• EXERCISE REQUIREMENTS: Copy exactly, no pictures: every line from the one that contains "Where should I" through the end of the entries below.

• SUPPLIED DATA:
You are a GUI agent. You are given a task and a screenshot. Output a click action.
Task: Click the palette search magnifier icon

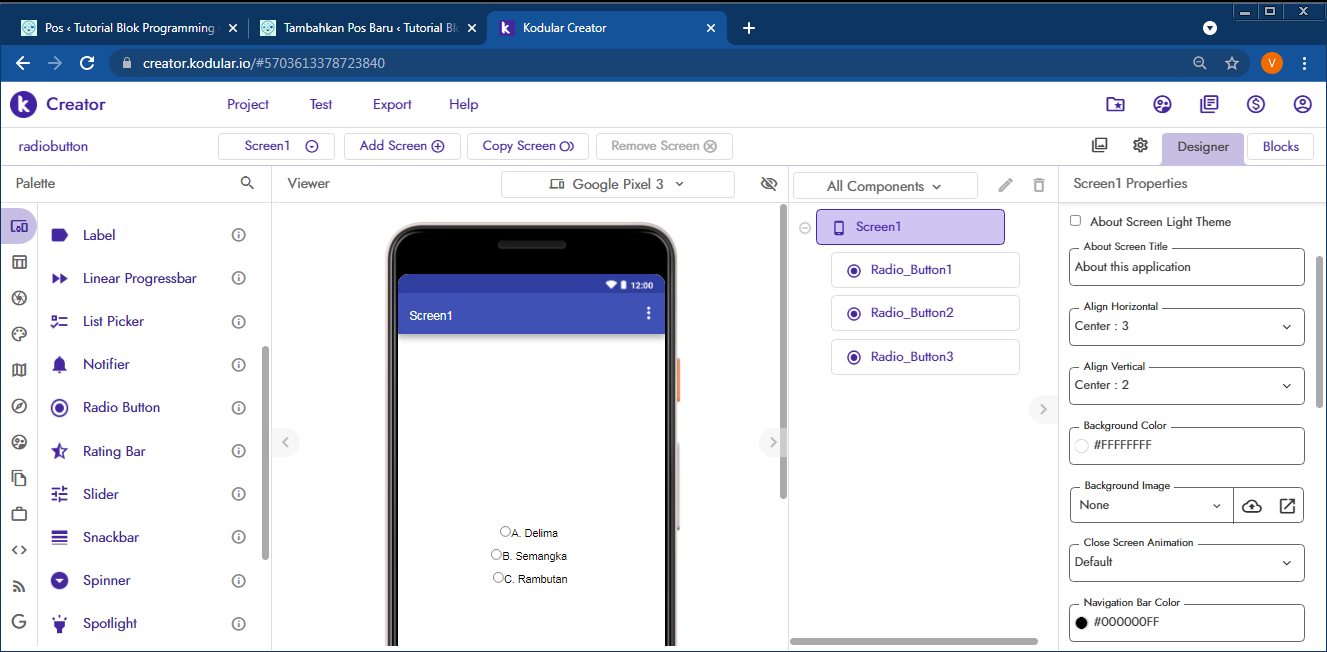click(x=247, y=183)
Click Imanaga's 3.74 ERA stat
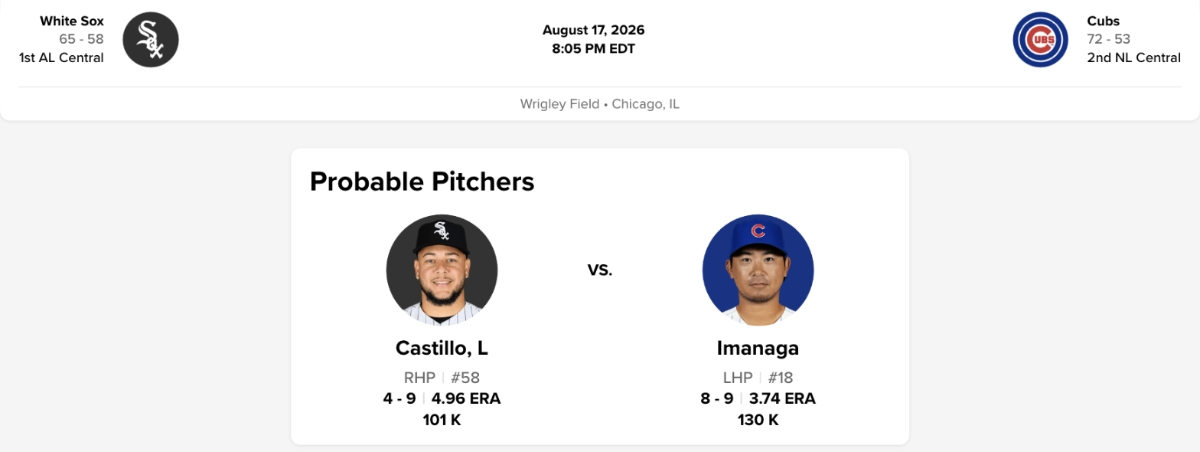The image size is (1200, 452). (782, 398)
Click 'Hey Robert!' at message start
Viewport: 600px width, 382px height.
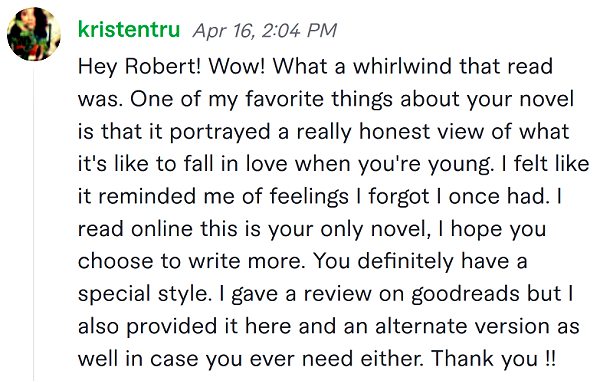click(139, 67)
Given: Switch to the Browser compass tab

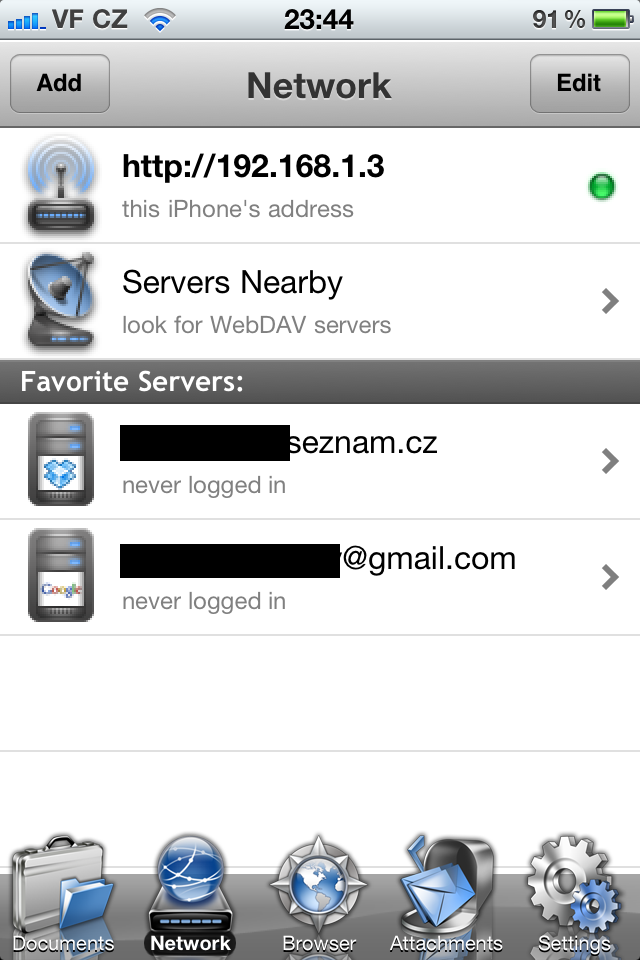Looking at the screenshot, I should [318, 896].
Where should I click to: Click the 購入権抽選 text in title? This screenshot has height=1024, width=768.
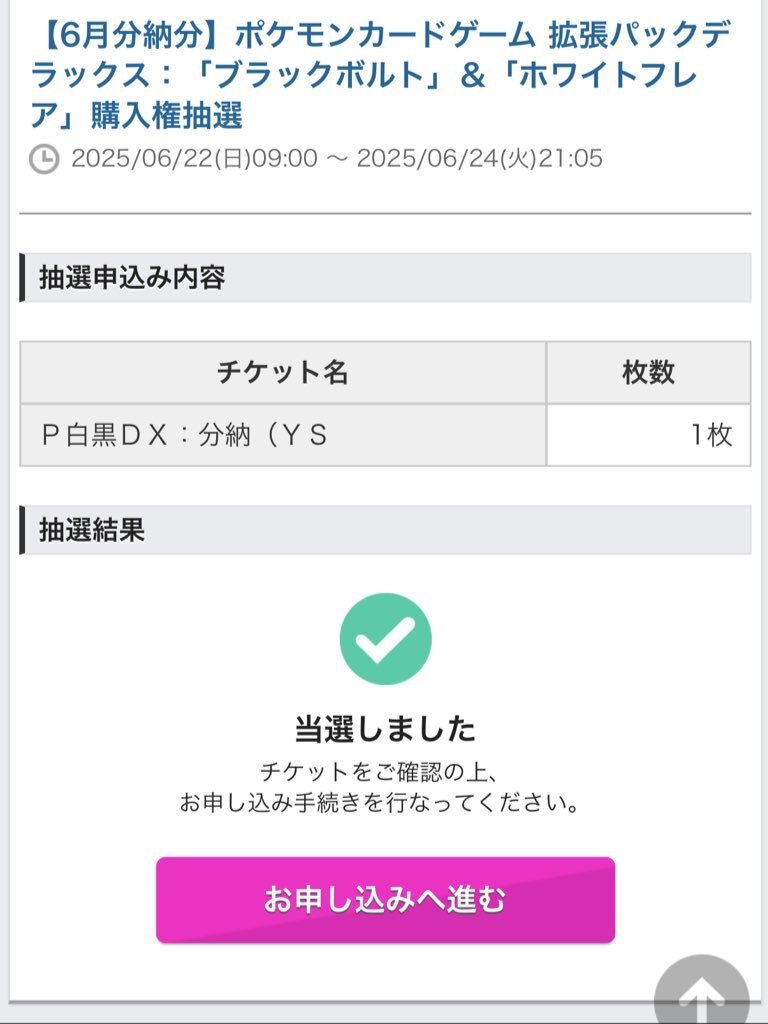pyautogui.click(x=167, y=116)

• ANSWER BELOW:
Where should I click to: Click the 購入権抽選 text in title? This screenshot has height=1024, width=768.
pyautogui.click(x=167, y=116)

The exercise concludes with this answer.